I am a health economist and an Assistant Professor at Tulane University in the School of Public Health and Tropical Medicine. I conduct research on a variety of topics including (1) cancer therapy evaluation, (2) payment reform topics including the Oncology Care Model (OCM) and related reforms, (3) care delivery among the Medicaid and Medicare populations, and (4) health care disparities. I have a mix of real-world healthcare experience, relevant academic training, and a publication record that is well-suited for the Cancer Population Sciences & Disparities LCRC program area, which focuses on the “epidemiology of cancer, especially disparities, health equity, and behavioral interventions for better prevention and diagnosis”.
My career has followed a non-traditional academic path as I first worked in the health care industry for about a decade before pursuing my PhD. I started at a health care consultancy that provided qualitative research services to help medical device, testing, and pharma and biotech companies best position their products and services for provider adoption and health insurer reimbursement. The majority of the company’s clients were oncology-focused companies. Through this work, I interviewed hundreds of physicians and health insurance medical directors and supported dozens of oncology product launches. I parlayed this experience into my next industry role, which focused on utilizing real-world data to evaluate the clinical utility of cancer therapies. To this day, I maintain ties to this sector of the health care field.
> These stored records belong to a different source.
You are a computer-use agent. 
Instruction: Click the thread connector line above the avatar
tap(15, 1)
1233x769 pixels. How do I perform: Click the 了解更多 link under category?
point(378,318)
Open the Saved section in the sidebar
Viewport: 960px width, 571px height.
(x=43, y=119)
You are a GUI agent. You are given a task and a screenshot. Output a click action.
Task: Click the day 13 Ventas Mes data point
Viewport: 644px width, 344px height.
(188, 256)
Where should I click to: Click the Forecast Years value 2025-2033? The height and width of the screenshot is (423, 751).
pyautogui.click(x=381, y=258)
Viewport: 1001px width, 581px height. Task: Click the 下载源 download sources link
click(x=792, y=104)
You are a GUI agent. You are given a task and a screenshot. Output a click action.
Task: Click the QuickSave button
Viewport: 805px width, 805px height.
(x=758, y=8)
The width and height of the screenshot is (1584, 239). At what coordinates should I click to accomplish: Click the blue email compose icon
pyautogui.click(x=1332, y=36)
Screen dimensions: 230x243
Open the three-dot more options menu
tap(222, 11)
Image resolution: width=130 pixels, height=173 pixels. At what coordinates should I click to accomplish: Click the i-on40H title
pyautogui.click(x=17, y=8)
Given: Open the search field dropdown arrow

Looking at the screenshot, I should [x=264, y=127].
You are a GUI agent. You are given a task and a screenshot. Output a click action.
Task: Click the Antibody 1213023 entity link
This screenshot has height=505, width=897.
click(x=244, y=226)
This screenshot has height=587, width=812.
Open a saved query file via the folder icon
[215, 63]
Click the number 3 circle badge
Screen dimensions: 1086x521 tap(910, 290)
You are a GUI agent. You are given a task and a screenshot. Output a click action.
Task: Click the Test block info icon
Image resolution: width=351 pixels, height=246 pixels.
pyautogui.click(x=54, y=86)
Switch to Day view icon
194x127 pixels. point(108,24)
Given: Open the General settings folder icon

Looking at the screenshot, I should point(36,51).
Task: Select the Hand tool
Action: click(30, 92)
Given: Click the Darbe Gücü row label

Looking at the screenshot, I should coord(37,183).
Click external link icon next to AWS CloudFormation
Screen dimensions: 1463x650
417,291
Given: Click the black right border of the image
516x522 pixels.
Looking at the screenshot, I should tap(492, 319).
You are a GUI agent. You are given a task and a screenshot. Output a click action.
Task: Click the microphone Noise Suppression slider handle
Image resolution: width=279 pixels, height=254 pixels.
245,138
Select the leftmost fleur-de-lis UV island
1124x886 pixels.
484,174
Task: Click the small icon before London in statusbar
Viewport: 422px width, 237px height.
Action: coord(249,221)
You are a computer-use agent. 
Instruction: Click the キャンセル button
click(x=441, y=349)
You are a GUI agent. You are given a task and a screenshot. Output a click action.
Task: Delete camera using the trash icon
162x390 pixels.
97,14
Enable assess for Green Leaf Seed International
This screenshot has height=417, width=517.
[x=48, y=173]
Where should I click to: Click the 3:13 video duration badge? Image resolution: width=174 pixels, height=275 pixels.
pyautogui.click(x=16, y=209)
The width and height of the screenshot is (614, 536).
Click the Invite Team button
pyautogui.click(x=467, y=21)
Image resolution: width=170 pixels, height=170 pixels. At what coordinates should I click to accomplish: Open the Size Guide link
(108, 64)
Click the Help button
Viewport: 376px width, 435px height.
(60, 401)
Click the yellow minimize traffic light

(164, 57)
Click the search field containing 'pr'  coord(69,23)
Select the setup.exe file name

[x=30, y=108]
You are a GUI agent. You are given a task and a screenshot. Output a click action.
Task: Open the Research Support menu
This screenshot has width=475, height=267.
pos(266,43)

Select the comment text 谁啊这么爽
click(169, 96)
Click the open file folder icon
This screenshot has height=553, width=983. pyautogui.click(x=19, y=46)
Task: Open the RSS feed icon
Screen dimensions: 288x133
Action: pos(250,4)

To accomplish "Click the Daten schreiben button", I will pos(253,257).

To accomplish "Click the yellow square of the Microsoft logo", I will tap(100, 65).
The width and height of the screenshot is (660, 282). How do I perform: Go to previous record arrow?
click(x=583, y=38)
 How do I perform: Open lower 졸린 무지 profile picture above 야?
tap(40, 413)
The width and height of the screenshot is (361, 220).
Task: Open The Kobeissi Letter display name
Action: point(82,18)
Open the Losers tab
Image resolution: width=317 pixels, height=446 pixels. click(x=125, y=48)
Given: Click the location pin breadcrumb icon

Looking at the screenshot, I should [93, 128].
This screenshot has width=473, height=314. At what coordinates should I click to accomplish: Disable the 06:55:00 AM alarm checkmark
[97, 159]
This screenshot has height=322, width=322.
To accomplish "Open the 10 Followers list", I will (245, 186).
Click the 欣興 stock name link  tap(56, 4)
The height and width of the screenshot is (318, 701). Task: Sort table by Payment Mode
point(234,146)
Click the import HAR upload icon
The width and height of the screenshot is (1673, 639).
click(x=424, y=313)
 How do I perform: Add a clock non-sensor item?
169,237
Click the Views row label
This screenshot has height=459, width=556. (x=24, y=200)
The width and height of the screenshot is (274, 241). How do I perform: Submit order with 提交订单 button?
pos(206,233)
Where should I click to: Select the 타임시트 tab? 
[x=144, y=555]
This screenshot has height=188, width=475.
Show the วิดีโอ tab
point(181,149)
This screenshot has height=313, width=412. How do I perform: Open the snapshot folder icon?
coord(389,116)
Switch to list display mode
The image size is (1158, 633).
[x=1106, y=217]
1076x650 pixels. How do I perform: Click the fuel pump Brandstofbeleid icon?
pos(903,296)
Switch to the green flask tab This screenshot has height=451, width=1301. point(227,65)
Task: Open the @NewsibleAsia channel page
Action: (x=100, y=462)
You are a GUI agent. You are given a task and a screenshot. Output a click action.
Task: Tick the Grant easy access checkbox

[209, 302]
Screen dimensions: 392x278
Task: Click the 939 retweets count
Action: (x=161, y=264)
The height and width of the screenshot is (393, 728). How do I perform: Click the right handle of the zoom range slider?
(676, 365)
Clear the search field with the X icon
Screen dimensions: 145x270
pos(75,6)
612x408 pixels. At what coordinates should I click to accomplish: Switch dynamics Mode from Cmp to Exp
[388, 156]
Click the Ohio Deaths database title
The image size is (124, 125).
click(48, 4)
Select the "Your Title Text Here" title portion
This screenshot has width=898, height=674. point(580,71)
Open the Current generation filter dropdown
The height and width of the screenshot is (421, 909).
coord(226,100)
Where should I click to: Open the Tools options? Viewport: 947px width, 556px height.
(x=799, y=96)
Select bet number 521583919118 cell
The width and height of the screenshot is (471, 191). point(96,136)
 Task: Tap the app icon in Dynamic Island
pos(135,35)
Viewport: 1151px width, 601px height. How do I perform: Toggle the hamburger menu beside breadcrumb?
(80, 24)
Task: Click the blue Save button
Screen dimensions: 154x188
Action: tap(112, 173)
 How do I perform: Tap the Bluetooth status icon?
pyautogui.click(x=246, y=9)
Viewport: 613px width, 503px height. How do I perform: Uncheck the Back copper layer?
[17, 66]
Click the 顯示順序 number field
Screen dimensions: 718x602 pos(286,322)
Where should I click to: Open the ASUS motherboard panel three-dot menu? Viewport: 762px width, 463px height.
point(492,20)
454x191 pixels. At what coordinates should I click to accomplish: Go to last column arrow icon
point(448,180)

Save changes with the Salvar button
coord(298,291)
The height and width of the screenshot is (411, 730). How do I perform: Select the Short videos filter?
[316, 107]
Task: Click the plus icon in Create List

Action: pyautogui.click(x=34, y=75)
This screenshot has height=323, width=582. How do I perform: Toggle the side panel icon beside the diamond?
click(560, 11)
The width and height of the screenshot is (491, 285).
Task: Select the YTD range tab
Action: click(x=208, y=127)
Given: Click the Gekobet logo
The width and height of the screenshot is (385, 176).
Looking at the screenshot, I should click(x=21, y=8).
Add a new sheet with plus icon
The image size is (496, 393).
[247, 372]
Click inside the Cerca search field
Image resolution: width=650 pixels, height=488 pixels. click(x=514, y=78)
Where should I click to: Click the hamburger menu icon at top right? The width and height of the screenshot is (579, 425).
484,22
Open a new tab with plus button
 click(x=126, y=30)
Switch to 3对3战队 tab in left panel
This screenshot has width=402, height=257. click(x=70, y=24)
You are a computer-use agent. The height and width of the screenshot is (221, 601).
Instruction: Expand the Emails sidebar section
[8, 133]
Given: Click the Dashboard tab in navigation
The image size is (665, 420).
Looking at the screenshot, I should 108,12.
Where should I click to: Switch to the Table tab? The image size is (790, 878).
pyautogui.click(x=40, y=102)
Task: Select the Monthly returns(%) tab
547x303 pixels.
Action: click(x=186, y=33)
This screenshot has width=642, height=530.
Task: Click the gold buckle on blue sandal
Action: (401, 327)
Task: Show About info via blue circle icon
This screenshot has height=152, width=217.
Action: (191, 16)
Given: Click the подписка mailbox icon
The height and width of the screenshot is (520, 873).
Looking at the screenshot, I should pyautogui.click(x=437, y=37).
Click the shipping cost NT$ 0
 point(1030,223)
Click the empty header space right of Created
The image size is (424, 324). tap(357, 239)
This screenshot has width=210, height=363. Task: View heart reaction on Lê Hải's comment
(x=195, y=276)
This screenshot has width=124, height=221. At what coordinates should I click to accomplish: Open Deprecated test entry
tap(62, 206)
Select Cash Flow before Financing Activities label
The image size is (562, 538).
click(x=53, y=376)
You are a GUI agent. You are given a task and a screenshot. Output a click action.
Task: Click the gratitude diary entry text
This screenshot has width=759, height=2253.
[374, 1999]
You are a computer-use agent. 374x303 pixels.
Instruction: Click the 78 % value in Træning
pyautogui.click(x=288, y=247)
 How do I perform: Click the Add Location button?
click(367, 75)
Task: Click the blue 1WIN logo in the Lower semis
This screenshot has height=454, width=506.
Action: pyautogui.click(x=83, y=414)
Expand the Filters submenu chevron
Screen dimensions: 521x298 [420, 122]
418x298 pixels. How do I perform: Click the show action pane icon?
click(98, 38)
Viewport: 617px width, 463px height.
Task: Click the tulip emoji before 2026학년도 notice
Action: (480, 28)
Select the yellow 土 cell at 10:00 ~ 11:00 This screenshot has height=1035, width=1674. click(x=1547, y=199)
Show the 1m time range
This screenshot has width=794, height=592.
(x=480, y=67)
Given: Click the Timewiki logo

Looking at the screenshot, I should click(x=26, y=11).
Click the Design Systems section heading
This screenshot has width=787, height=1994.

This brings me to my first relevant research area to LCRC: cancer therapy evaluation. I utilize real world data to better understand oncology drug efficacy. My two relevant publications, both in the Journal of Clinical Oncology Clinical Cancer Informatics, utilize electronic medical records data to improve drug evaluation. The first manuscript, “Comparisons of Real-World Time-to-Event End Points in Oncology Research”, assesses different proxy outcomes measures for disease progression that allow for more scalable real-world evidence-based studies. The second manuscript, “Improving Real-World Mortality Data Quality in Oncology Research: Augmenting Electronic Medical Records with Obituary, Social Security Death Index, and Commercial Claims Data”, focuses on how to improve survival measures in support of drug evaluation.
My second most relevant research area concerns the Oncology Care Model (OCM), which was a Medicare alternative payment program that incentivized cost efficient care. I have published four papers on this model in JAMA Network Open, the American Journal of Managed Care, the Journal of Cancer Policy, and the International Journal of Healthcare Management. I generally find that the incentives in the model are associated with modest reductions in service intensity and costs. I have also studied related payment reform topics including Medicaid expansion, private payer oncology payment models, and other emerging oncology payment systems.
Beyond these two research areas, I am also interested in topics related to changes in care delivery patterns (especially among the Medicaid and Medicare populations) and in health care disparities. I have additionally embedded my interests in cancer care into other areas of my research including patient-focused behavioral interventions and the financial impacts of health shocks (such as a cancer diagnosis). I look forward to finding ways to broaden my collaborations with researchers affiliated with the LCRC.